7. "Bottle Rocket" (1996)
Before Wes Anderson became synonymous with symmetrical shots and quirky characters, he made his directorial debut with "Bottle Rocket." The plot revolves around Dignan (Owen Wilson), who, after being released from a voluntary psychiatric unit, concocts a 75-year life plan that includes pulling off several heists with his friends. Anderson's unique storytelling approach is evident, even in this early work. Despite being a box office flop, the film is now known for launching the careers of the Wilson brothers and Anderson.
8. "Fresh" (1994)
"Fresh" is a powerful drama about a 12-year-old boy, Fresh (Sean Nelson), who works as a drug runner to survive the brutal world of the Brooklyn projects.
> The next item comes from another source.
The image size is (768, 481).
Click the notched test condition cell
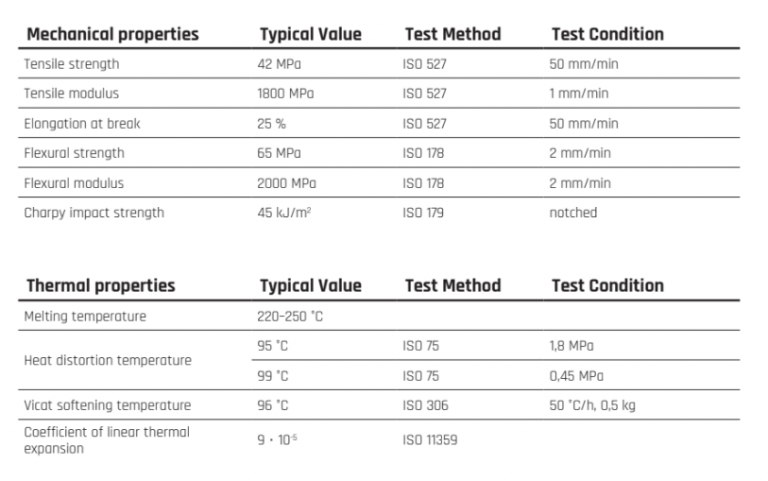point(573,212)
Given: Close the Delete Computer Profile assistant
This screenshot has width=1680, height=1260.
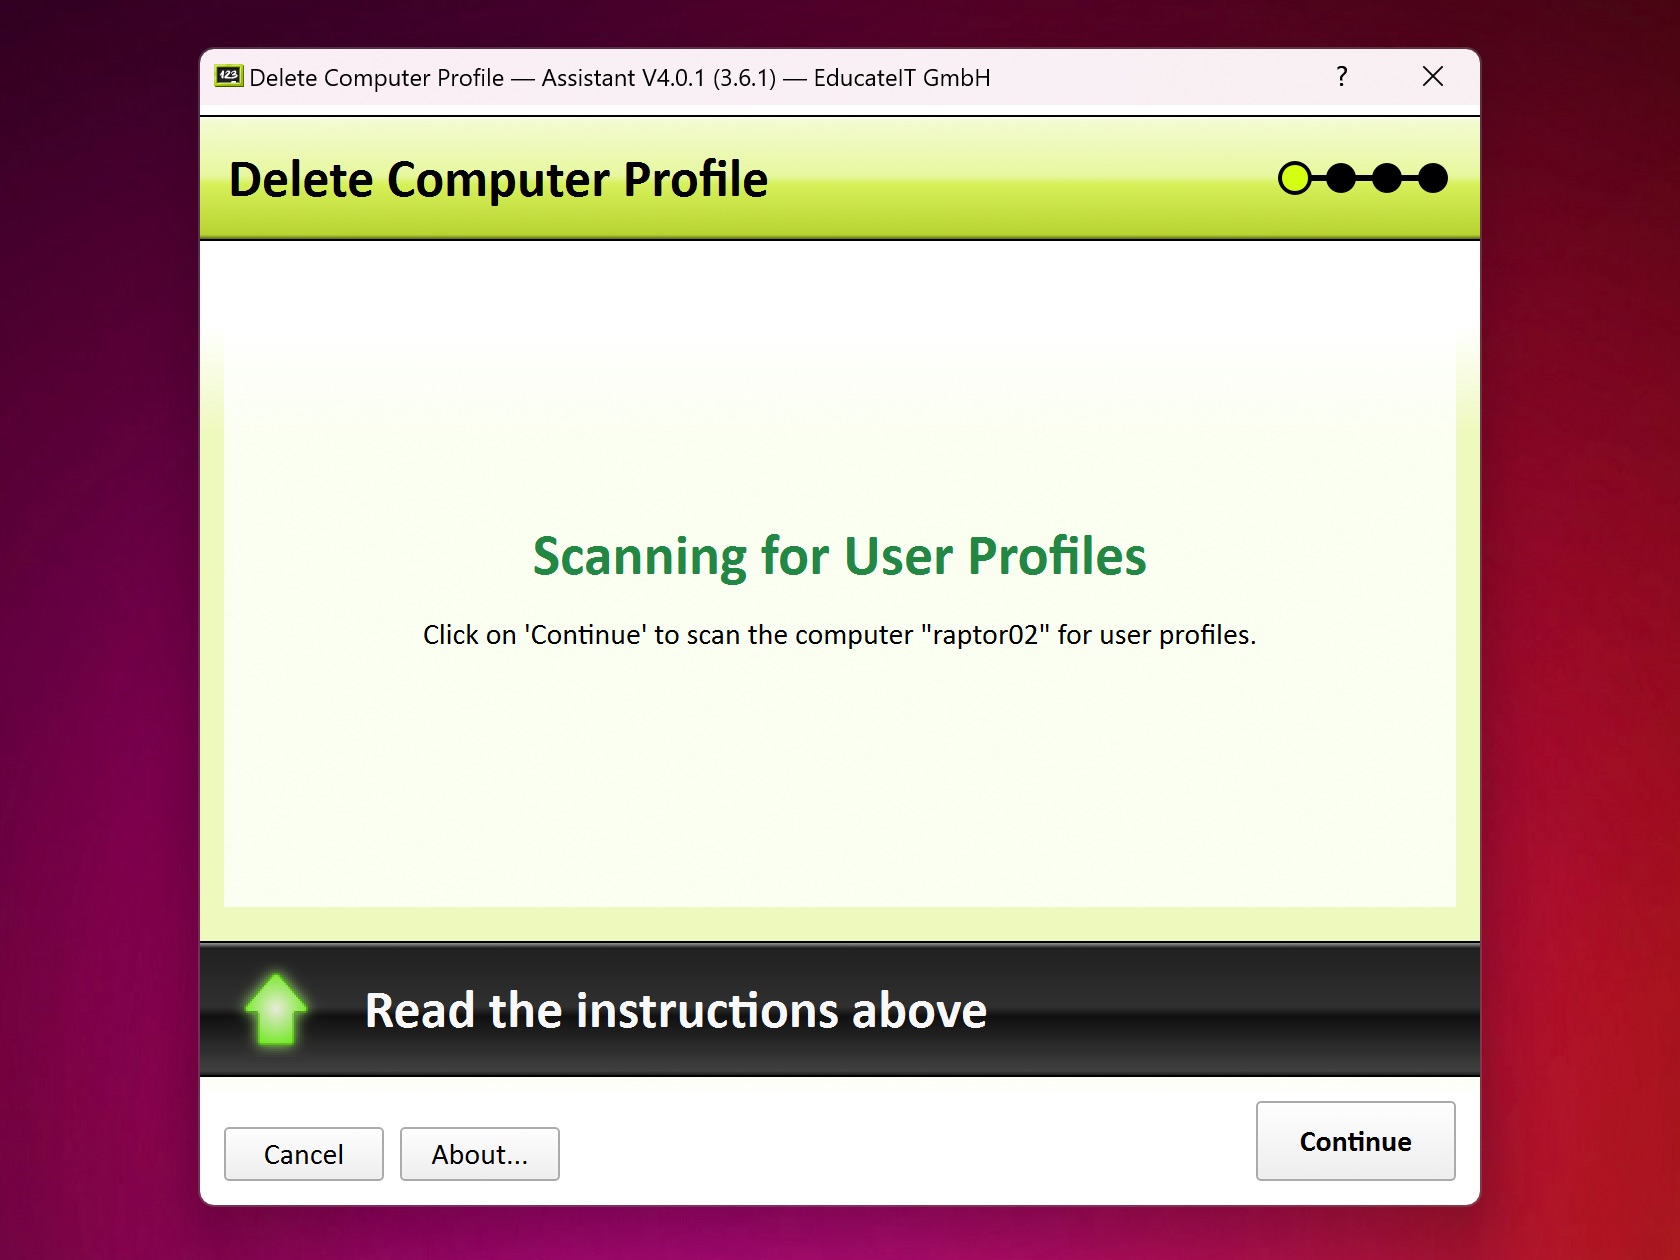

After witnessing several horrific events, Fresh hatches a plan to rescue himself and his sister from their life of poverty and violence. Director Boaz Yakin's film is a gritty portrayal of urban life that skillfully blends elements of crime and coming-of-age narratives. "Fresh" premiered at the Sundance Film Festival where it won the Filmmaker's Trophy.
9. "Exotica" (1994)
"Exotica" is a Canadian drama from acclaimed director Atom Egoyan that intricately weaves together the lives of various characters connected through a strip club named Exotica. The plot unravels like a puzzle, exploring themes of loss, obsession, and healing. The film features an ensemble cast, including Mia Kirshner, Elias Koteas, and Sarah Polley, whose interconnected stories are revealed in non-linear fashion. The film was a critical success and won the FIPRESCI Prize at the Cannes Film Festival in 1994.
10. "Before Sunrise" (1995)
Richard Linklater's romantic drama "Before Sunrise" is a film that beautifully encapsulates a fleeting moment of connection between two strangers. Jesse (Ethan Hawke) and Celine (Julie Delpy), meet on a train to Vienna, decide to disembark together and spend the night exploring the city and sharing intimate conversations. The simplicity of its plot belies the depth of its exploration of love and connection. The film, although not a huge box-office success, was lauded for its dialogue and performances, eventually spawning two equally adored sequels. The script was partially inspired by a similar encounter Linklater had in Philadelphia.